My approach involved applying different color brushes to represent different animals, and combining different color strokes to give form to wildly divergent hybrid animals that stimulate our imagination.
MY FIRST FORAY INTO MACHINE LEARNING..
I decided to use Christopher Hesse’s Pix2Pix tensorflow build to train and test a new GAN model specifically designed for chimera creations. It was a great opportunity to become familiar with creatively working and experimenting with ML, including its quirks. Understanding how the training process works in terms of the code was quite a learning curve. Setting up the right environment to run super-long, GPU-intensive tasks was not a straightforward process at all. Every different version of Pix2Pix had its own specific library and version dependencies for python, CUDA toolkit and cuDNN, so there was much trial and error involved in finding compatible, functioning versions to get everything reliably working (as in not crashing every 30 minutes or so).

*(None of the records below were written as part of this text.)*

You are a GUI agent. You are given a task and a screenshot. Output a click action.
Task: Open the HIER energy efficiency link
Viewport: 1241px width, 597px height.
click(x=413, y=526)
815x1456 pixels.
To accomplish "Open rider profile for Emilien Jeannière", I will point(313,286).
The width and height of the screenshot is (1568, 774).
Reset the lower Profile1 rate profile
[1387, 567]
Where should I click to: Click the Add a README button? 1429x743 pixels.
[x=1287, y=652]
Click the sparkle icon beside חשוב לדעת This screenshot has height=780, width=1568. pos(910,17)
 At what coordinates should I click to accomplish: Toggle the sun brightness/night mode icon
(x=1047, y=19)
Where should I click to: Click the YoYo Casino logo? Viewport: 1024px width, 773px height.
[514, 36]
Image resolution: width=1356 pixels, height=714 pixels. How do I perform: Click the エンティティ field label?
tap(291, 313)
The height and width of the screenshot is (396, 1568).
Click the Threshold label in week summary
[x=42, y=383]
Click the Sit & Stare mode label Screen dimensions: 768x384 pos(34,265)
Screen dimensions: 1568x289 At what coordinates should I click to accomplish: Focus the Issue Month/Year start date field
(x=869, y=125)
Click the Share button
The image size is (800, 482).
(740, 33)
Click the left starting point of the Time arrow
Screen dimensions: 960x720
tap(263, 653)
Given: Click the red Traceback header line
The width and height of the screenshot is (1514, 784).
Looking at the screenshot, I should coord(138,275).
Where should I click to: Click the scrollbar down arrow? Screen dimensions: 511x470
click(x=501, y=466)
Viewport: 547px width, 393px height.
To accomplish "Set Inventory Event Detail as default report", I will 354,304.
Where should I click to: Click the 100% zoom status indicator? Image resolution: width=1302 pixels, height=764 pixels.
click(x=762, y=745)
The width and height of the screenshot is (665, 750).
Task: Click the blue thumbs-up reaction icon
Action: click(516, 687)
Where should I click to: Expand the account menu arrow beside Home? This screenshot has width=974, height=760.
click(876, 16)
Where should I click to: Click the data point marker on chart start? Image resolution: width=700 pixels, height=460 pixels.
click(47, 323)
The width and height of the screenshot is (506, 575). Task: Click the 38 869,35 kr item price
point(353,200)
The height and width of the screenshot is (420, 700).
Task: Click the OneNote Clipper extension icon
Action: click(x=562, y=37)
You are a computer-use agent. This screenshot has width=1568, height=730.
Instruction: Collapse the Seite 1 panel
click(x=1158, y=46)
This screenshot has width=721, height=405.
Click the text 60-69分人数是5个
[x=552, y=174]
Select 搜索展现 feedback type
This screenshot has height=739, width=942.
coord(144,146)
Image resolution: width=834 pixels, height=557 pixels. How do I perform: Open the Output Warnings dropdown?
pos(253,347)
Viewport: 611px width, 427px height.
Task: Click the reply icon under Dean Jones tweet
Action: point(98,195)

Dataset Collection & Manipulation
The dataset I ultimately chose for training was the KTH-ANIMALS dataset, which included approximately 1,500 images of a wide variety of animals (19 different classifications) with the foreground and background regions manually segmented. At first I thought the segmentation data was missing, since I could only see a stream of black png images; it turned out that the creator of the dataset just had a matrix for each mask and saved it in the form of pngs. I had to batch process the files to identify the different pixels (I had to identify the number of unique pixel values to determine the number of masks in the image and the background pixel value, which was most frequently (2,2,2) for images with one animal, (3,3,3) for two animals.)
Data selection was pretty tricky and challenging, because there were not a lot of datasets out there that were suitable for my purposes. I narrowed my search from (specific) animals and humans to just (general) animals, especially since it was difficult to find datasets of nude human beings that were not pornographic. There were no animal datasets I could find with pose or skeleton estimations; the only thing that came closest was research on the pose estimation of animals through deep learning, which consisted of training models to recognize certain parts of the animal’s anatomy by manually marking those parts in selective video frames (DeepLabCut, LEAP). I decided to try experimenting with masks instead of detailed annotated skeletons as a proof of concept.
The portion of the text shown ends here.